Start by identifying real issues that have cropped up for your students in the past. Make a list so you’ll cover scenarios the kids find relevant. Maybe you know of a student who didn’t get invited anywhere because the other students knew she couldn’t afford the activities. Or perhaps it’s the other way around, and you remember a child who thought classmates only befriended him because they wanted an invitation to his ski house. Kids learn best when you appeal to their emotions, so tell stories, present scenarios, and role-play. You can use a Google doc or collect index cards to solicit their thoughts anonymously. What do they see as the biggest challenges in this area? Do they want to share any personal experiences (anonymously or not)? Do you, as the teacher, want to disclose anything personal? That can be a powerful way to create a safe, trusting space. Speaking of safe spaces, make sure you collectively agree on rules regarding privacy and confidentiality.
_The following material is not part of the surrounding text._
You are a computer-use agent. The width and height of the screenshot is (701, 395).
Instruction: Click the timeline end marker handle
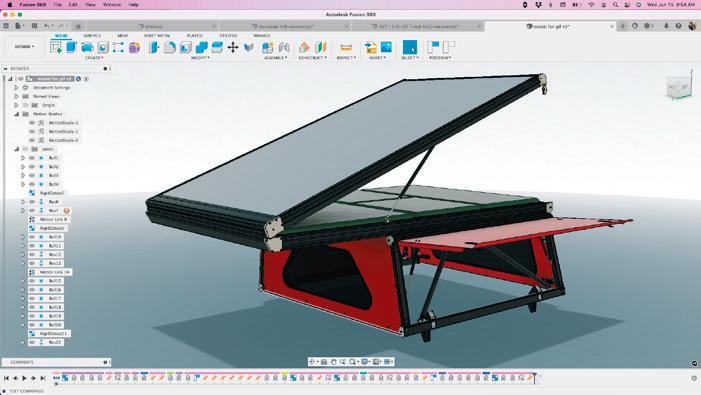[x=535, y=377]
Talk about perspective-taking and the lens through which they see the world, too. If they’re a straight-A student, for instance, they might have a hard time relating to someone with a learning challenge. If they’re naturally thin and athletic, they can’t know what it feels like to be the one obese student in PE class. Similarly, ask them to imagine what it might feel like to be the only one who can’t buy anything during a group outing to the mall. Can they recall a time when they felt like they had more — or less — than someone else? What are some assumptions they think people make about them because of their socioeconomic status? What are some judgments they’ve made about others?
Economic disparities make adults and kids uncomfortable, and you have to acknowledge that reality first. Then ask them to try to expand their thinking. How could they ensure they don’t leave anyone out or make anyone feel uncomfortable? Perhaps they could suggest a sleepover instead of a shopping trip, or enact a “no gift” policy for parties, or think carefully before they complain that they’re only going somewhere exotic for part of winter break.
You mentioned your fear of getting in trouble, so clear your plans with an administrator. Consider emailing parents ahead of time as well. They often don’t know how to have these conversations either, and they might appreciate your sending home discussion prompts or handouts that could facilitate dialogue at home.